Douglas ultimately concentrated in education studies, with an emphasis on policy and history. Throughout her time at Brown, she applied what she learned in courses and through her own lived experience in urban high school classrooms in both Providence and New York City — serving as a literacy summer teaching fellow, a consultant on culturally responsive curricula and a coordinator for a program that facilitates hand-on research experiences for girls.

In those experiences, Douglas says she again encountered stark disparities faced by urban public school students — but now, she had the opportunity to address them. She also found time to add a sixth language to her repertoire — Arabic — and to immerse herself in the campus dance community, performing and choreographing for Brown’s Fusion and IMPULSE dance companies.
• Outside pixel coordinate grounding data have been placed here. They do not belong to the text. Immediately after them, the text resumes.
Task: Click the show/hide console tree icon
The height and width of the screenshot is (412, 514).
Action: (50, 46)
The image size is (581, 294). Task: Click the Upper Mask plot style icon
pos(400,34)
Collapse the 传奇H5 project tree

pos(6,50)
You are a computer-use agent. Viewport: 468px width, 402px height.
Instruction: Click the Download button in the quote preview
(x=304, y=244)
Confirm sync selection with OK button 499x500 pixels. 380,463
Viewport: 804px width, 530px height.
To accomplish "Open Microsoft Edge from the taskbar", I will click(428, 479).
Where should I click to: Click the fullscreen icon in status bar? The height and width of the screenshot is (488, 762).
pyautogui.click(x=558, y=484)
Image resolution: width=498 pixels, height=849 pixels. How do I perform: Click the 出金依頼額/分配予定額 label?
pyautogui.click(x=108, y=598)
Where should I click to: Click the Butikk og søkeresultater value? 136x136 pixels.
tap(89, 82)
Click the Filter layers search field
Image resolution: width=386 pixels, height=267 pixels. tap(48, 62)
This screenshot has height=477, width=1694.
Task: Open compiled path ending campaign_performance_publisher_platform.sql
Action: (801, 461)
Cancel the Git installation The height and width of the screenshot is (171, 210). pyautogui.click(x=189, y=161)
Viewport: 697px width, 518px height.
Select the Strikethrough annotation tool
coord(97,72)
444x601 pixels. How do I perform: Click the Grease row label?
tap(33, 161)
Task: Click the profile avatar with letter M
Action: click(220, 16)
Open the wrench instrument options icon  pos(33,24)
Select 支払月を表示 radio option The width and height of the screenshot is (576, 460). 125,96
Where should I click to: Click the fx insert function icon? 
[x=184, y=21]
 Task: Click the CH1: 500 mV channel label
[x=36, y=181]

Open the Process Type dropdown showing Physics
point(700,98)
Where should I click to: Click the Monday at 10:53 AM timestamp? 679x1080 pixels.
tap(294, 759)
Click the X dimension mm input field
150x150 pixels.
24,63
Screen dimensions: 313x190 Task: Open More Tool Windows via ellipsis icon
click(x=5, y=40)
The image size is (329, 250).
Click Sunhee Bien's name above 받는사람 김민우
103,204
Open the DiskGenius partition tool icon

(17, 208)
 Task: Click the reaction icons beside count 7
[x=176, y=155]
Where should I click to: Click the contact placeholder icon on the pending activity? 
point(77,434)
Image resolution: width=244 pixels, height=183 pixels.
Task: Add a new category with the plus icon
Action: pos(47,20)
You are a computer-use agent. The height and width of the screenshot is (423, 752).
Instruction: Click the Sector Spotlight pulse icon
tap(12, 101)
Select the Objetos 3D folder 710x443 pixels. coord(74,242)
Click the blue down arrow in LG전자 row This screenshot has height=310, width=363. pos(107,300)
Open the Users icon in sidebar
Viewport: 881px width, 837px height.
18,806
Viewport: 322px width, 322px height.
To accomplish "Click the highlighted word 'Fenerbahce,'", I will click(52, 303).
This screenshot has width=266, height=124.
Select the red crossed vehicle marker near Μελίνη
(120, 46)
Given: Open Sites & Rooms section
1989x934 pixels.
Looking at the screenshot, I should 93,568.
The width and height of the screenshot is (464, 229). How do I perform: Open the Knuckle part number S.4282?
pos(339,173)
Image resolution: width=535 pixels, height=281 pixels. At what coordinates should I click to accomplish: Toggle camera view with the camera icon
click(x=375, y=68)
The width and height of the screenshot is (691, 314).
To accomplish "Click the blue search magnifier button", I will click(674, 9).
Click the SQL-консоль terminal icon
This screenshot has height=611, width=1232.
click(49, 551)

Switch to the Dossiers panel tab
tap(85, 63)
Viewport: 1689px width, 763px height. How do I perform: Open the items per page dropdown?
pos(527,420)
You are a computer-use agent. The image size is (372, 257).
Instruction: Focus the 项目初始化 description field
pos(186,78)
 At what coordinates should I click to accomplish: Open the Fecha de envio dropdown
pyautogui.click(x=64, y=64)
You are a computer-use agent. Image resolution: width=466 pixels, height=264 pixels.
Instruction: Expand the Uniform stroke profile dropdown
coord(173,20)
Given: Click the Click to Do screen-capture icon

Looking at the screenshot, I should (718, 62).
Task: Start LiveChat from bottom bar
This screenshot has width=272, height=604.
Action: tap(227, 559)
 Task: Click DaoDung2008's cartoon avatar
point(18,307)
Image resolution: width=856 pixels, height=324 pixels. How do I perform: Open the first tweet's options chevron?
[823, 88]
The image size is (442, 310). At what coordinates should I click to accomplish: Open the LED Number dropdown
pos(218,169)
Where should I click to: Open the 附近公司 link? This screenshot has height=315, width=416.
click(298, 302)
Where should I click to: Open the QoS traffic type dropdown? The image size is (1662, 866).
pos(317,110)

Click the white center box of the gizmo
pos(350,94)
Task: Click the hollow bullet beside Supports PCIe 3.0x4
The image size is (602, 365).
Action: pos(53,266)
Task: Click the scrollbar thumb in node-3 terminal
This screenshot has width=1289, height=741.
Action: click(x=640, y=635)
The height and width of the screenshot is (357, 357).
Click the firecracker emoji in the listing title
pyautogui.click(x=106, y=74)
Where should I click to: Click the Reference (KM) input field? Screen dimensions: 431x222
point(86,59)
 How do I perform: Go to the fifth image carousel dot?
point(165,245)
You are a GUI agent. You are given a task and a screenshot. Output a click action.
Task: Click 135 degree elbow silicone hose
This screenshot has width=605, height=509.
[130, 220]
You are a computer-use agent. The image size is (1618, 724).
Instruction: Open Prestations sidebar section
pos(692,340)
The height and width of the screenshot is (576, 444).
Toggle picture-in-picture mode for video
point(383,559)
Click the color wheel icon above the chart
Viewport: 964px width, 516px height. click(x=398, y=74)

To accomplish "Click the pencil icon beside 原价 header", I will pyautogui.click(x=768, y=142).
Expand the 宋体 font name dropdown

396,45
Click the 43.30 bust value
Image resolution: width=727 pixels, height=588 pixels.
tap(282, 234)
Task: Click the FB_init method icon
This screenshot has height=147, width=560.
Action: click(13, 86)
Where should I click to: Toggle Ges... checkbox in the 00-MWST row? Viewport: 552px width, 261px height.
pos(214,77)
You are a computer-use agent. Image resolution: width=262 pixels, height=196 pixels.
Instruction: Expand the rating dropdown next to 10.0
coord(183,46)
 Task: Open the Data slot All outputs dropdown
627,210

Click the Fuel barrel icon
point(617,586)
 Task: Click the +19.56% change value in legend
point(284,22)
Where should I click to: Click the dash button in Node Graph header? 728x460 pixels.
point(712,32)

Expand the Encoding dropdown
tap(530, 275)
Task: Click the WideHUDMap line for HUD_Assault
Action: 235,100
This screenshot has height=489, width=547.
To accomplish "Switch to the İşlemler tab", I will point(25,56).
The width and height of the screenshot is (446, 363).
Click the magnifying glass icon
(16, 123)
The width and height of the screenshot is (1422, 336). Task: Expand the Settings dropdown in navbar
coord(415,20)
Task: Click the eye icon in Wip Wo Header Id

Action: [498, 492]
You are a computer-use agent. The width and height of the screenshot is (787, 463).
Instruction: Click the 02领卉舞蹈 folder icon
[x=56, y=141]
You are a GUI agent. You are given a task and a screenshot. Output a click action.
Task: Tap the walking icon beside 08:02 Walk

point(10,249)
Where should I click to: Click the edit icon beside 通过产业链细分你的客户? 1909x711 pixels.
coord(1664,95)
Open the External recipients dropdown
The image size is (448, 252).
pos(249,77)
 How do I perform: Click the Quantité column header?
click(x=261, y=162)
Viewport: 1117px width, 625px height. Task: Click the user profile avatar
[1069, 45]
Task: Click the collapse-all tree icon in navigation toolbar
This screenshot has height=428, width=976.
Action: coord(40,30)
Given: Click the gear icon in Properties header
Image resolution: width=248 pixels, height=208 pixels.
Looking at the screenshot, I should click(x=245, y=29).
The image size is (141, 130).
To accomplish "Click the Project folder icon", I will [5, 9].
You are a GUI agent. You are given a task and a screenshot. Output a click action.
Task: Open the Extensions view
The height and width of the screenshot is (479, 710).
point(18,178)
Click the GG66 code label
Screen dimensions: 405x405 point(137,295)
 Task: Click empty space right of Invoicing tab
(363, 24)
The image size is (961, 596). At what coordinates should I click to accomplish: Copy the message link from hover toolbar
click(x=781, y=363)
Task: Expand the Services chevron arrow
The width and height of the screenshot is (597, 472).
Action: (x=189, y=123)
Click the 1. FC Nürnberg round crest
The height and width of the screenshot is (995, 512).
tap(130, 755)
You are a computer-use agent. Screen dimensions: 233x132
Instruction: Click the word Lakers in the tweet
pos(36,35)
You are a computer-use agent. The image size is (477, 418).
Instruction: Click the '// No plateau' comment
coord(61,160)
Now applying to graduate schools, Douglas says she plans to focus her future study and work on developing social and education reform policy that centers marginalized communities.

Douglas says her message to her peers at this year’s Midyear Completion Ceremony will be similar to Pimentel’s: The life experiences that mark you as different can be the ones that make you stronger. At times being a “.5er” at Brown can be an isolating experience, she says, and one where some students keenly feel a sense of otherness compared to their traditionally graduating peers —but it’s important for those who hold this identity to claim it.

“I want everyone in the room to be really proud of what this identity holds for them,” Douglas said. “Whether it meant taking risks, taking time to pause, taking time for themselves or taking time for their families, whether it was a choice or wasn’t a choice… I want everyone to unite and celebrate the fact that there’s a lot of power behind what it means to be different.”